### WORK ORDER
If a line of the data below holds the string "tree", copy it.

====

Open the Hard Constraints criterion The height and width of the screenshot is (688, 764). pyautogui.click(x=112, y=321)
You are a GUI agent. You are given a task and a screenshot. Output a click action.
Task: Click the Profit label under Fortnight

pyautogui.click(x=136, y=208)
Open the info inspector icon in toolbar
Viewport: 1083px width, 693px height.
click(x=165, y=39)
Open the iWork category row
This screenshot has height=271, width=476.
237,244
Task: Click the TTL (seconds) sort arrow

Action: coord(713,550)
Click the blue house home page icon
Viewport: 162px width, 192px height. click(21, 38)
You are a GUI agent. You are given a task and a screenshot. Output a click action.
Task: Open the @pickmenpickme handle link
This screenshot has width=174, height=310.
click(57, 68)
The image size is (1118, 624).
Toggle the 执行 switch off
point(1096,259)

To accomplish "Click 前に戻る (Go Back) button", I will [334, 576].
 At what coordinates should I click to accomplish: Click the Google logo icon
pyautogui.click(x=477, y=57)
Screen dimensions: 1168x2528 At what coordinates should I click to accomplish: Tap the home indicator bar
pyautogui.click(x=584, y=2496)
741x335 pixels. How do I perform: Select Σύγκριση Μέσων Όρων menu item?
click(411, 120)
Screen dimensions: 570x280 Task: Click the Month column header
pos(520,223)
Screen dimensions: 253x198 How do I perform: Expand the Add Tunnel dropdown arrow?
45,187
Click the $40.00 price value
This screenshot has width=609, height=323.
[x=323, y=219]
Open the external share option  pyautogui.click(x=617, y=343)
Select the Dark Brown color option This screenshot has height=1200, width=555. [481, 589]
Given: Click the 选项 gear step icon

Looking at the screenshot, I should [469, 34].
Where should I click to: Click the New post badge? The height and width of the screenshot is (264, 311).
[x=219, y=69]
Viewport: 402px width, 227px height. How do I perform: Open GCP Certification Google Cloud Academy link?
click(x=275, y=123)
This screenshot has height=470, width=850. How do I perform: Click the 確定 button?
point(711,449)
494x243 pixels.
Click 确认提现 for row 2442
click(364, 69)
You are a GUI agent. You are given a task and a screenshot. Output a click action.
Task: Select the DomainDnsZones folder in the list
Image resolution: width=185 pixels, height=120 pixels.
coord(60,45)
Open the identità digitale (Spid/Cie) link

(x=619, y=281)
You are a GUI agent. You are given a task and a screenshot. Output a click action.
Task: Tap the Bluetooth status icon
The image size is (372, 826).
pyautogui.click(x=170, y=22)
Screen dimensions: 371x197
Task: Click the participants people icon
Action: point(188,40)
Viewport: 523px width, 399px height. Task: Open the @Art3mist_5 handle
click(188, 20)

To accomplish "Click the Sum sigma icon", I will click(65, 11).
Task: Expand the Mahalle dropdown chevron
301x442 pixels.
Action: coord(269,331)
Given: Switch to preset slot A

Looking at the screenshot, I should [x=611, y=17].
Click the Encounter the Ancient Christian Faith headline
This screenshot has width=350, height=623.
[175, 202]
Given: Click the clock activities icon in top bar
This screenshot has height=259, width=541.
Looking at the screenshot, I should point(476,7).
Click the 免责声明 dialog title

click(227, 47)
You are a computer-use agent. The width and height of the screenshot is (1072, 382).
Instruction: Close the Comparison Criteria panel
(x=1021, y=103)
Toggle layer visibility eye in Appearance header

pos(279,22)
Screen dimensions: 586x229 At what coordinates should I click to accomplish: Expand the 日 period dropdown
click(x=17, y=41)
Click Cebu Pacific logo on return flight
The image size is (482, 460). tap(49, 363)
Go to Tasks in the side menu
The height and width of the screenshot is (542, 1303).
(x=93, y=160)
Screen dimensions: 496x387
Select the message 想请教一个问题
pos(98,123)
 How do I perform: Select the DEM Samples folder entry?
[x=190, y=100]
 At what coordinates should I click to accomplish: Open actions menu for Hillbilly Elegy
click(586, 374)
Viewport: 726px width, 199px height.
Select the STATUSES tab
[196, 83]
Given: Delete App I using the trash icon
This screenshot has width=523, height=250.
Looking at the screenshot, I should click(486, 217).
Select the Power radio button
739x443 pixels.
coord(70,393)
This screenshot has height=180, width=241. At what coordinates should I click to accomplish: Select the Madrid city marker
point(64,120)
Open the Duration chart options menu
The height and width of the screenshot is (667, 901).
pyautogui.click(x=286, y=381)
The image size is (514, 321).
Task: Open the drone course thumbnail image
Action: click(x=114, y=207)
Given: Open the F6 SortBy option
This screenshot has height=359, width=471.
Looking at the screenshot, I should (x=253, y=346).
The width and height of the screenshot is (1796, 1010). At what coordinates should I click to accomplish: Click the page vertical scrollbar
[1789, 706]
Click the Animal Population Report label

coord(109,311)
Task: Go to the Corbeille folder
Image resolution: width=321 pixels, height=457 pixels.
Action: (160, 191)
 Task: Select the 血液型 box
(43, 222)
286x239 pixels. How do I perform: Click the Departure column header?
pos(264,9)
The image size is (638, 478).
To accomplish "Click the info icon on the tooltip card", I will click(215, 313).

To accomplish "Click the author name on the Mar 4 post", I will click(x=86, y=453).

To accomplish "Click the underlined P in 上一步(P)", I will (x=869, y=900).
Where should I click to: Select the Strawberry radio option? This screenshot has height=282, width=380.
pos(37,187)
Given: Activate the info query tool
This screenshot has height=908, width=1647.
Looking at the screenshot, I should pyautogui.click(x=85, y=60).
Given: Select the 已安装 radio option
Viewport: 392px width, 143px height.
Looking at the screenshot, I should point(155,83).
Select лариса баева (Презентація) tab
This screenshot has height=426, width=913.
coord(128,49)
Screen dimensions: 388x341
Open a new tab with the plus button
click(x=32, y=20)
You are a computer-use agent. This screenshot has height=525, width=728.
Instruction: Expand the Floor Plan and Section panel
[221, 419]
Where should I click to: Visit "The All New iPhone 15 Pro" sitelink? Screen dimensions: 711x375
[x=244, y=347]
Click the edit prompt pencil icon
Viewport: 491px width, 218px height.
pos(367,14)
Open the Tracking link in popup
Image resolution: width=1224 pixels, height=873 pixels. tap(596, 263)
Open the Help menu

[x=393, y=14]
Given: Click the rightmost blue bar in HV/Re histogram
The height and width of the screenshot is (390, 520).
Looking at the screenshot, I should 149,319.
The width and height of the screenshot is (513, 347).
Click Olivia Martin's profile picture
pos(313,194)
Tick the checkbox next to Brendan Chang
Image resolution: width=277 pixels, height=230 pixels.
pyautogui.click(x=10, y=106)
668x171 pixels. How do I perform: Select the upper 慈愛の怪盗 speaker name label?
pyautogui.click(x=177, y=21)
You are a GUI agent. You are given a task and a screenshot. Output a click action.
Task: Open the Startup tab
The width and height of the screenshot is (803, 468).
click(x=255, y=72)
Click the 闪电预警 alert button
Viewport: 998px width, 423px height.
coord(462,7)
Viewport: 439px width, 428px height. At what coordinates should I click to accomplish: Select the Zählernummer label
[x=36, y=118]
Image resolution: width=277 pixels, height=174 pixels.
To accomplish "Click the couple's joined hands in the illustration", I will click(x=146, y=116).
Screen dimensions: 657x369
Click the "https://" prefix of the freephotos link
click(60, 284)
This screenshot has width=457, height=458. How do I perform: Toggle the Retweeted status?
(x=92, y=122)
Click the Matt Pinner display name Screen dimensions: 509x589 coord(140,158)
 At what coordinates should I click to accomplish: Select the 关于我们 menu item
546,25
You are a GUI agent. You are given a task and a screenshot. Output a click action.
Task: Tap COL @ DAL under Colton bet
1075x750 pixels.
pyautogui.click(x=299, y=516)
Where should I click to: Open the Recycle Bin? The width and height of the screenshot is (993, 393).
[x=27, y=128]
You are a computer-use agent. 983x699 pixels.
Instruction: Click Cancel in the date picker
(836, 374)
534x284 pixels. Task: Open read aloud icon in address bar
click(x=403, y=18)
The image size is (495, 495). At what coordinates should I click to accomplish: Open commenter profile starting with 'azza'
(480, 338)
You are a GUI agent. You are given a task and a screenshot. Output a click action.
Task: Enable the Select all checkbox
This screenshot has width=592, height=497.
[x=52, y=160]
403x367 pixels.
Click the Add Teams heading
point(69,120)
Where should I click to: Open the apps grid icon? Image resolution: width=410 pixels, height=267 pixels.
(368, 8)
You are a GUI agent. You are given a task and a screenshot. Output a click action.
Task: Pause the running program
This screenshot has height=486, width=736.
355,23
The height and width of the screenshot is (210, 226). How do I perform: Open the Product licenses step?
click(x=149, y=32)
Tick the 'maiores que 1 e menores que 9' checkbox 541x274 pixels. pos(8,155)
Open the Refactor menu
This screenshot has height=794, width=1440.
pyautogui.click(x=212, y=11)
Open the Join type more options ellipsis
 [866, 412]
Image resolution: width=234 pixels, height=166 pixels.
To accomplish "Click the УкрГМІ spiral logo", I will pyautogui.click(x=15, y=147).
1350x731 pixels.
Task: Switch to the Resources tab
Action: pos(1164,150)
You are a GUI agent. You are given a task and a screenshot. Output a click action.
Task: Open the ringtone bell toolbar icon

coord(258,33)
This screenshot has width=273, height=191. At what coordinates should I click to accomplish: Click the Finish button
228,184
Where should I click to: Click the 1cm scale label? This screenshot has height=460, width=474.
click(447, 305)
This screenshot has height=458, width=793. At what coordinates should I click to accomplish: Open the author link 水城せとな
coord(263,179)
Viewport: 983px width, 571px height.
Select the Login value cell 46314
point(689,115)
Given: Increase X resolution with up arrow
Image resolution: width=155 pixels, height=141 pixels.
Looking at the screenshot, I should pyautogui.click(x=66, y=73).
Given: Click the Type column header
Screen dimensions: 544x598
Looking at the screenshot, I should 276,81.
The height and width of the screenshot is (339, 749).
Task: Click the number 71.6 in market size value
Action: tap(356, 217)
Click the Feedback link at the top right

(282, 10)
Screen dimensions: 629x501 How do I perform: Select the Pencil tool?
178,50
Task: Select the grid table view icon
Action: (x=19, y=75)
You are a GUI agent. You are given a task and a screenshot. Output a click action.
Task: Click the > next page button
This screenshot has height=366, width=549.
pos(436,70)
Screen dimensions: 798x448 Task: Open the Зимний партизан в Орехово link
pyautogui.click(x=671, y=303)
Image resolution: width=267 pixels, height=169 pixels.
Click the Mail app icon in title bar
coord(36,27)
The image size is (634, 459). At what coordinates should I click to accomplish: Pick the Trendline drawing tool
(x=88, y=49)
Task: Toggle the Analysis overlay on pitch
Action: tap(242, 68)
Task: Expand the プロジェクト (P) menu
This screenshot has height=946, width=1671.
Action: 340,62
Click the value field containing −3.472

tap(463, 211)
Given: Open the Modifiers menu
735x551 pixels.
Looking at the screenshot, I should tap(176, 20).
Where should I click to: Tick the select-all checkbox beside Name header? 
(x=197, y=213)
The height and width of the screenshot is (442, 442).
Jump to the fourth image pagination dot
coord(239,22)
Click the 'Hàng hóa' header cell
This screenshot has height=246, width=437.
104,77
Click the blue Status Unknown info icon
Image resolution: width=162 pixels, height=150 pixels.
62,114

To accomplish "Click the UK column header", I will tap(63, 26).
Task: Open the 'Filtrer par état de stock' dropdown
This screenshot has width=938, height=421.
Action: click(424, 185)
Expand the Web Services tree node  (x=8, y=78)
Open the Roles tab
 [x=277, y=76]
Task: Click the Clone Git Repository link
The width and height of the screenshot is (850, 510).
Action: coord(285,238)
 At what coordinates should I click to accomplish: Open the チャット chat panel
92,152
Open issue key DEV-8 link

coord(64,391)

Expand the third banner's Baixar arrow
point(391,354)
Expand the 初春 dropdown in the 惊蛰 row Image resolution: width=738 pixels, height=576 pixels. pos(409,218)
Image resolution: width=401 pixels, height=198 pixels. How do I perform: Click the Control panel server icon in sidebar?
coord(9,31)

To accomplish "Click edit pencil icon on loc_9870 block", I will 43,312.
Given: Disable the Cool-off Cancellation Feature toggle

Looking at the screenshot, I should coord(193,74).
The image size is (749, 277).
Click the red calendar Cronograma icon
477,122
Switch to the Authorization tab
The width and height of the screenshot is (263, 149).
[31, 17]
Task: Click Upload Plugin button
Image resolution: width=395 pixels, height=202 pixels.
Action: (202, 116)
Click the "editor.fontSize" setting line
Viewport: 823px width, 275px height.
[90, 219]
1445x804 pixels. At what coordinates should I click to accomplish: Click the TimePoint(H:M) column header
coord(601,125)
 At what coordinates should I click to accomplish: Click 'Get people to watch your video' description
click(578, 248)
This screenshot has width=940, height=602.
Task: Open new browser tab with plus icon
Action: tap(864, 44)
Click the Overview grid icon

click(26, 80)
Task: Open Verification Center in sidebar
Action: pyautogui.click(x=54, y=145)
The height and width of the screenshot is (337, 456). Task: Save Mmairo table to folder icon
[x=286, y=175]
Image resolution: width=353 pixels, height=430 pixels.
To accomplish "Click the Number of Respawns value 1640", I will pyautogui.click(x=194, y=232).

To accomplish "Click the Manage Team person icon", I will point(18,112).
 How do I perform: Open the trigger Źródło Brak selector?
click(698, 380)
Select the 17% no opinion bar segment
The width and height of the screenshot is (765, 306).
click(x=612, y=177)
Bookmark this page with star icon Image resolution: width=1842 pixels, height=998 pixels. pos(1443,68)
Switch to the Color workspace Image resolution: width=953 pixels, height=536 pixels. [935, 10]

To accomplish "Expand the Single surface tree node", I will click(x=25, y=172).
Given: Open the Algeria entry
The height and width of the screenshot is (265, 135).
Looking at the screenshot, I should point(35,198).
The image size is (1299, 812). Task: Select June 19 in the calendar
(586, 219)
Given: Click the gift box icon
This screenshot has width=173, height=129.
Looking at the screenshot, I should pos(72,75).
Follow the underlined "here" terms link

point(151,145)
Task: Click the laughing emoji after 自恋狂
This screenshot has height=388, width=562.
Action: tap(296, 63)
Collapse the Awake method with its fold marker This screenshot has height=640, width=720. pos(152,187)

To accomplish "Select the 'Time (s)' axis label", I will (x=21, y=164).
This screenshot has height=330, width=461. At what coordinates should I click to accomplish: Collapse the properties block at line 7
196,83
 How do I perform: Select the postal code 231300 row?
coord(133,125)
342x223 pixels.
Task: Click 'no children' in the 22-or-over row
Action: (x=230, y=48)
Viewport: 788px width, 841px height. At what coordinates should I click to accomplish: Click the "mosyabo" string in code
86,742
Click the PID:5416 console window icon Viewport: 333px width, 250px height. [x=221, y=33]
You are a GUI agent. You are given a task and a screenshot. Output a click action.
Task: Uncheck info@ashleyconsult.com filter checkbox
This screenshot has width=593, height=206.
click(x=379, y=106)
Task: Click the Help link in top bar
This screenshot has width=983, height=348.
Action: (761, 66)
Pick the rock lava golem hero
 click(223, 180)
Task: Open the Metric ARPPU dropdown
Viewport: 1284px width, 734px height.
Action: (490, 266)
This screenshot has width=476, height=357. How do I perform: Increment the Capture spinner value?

====

### SOLUTION FOR THIS TASK
Expand the Web Services tree node  (x=8, y=78)
To accomplish "Expand the Single surface tree node", I will click(x=25, y=172).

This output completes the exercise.